=== WORK REQUIRED ===
Print each line of the records below word for word, leaving out the pictures.

=== DATA EXCERPTS ===
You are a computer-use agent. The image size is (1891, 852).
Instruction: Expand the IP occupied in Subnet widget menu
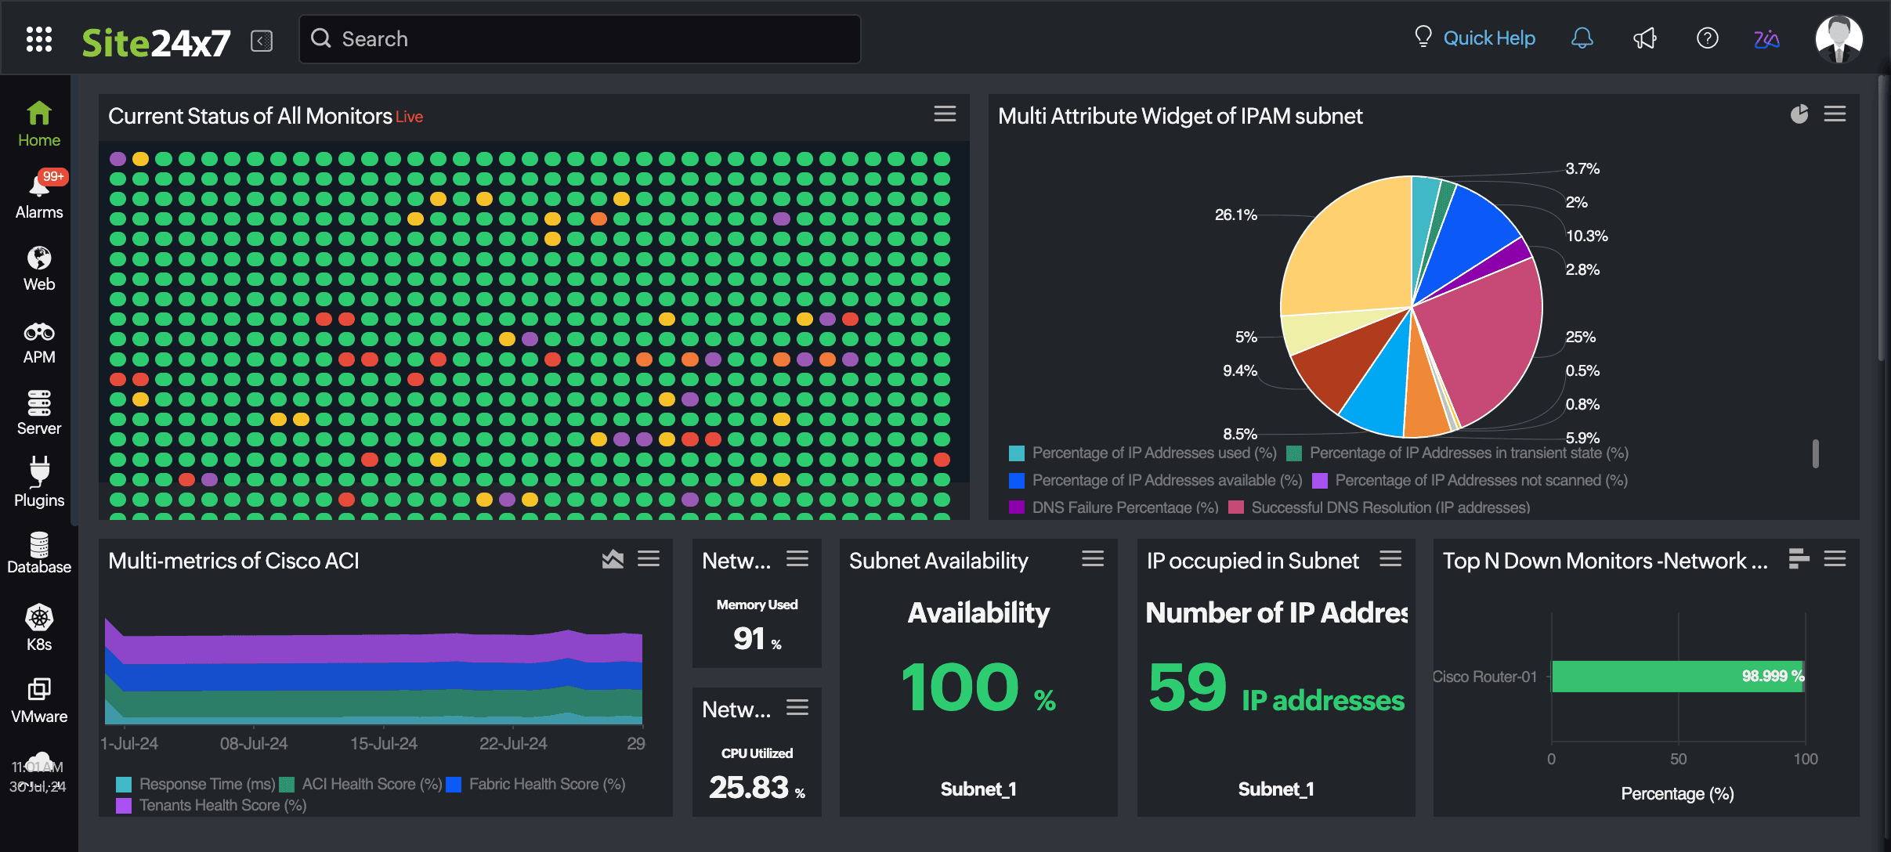coord(1390,559)
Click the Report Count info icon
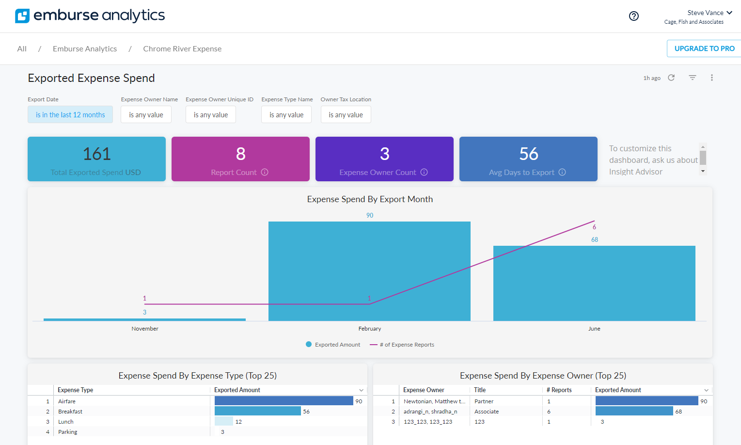The image size is (741, 445). [264, 172]
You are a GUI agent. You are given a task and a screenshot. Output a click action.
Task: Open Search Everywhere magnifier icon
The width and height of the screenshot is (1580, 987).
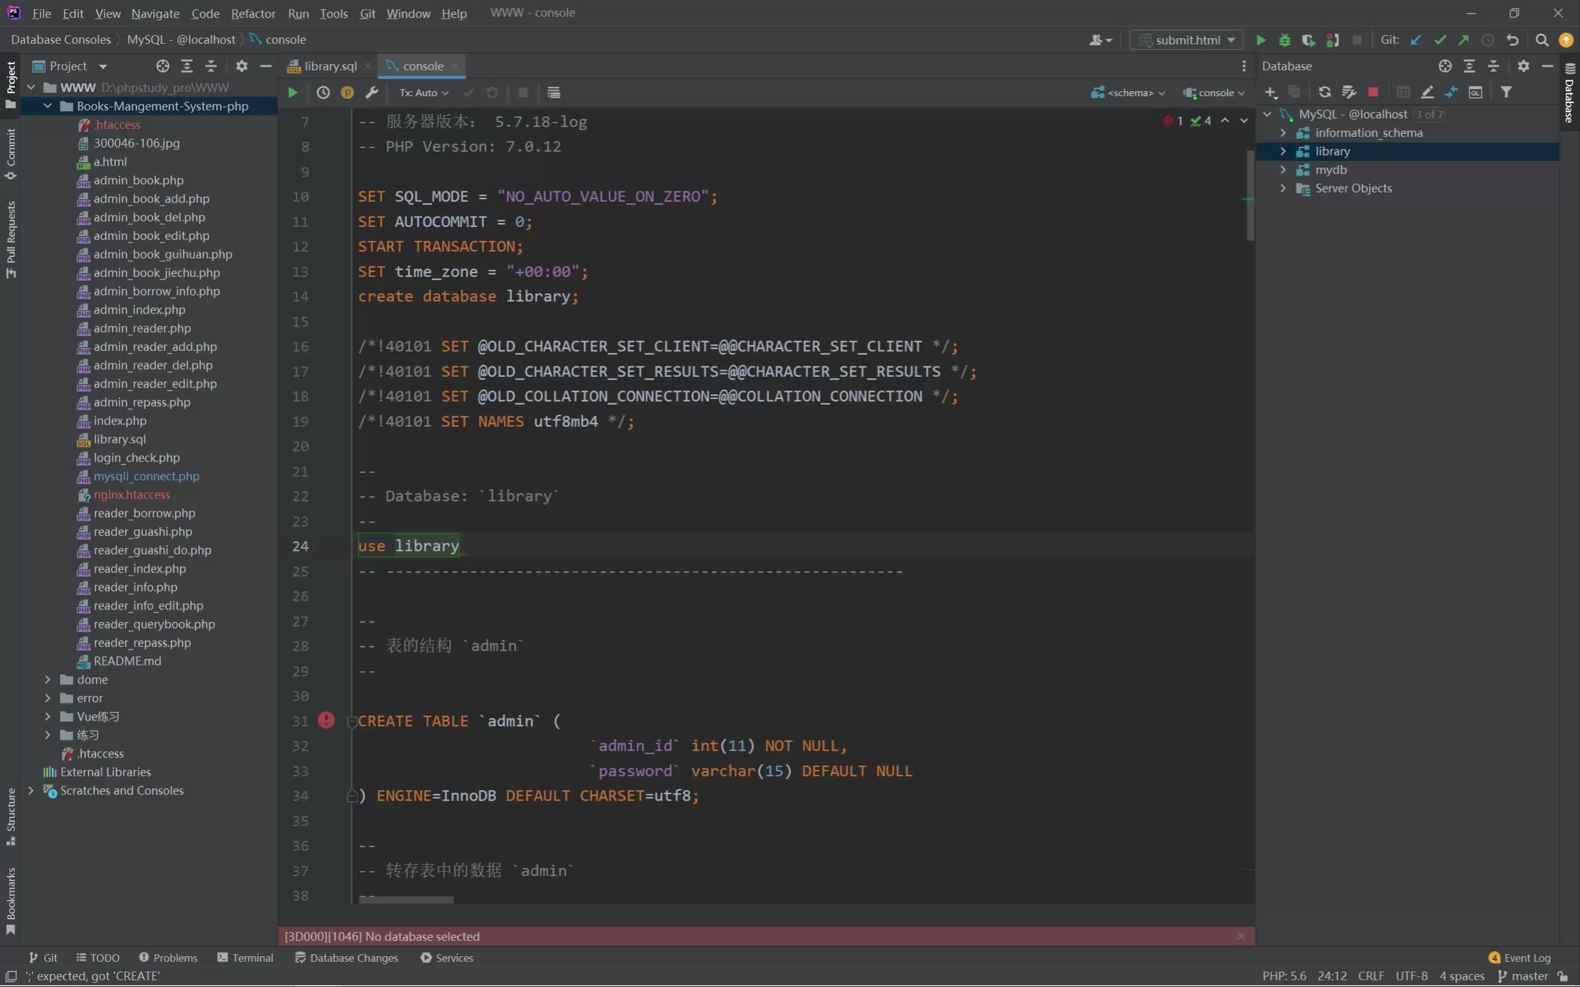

=== EXERCISE RESPONSE ===
You are a computer-use agent. The image size is (1891, 852).
Instruction: Expand the IP occupied in Subnet widget menu
coord(1390,559)
Click the Report Count info icon
The image size is (741, 445). [264, 172]
You are a GUI agent. You are given a task and a screenshot. Output a click action.
Task: Open Search Everywhere magnifier icon
The width and height of the screenshot is (1580, 987).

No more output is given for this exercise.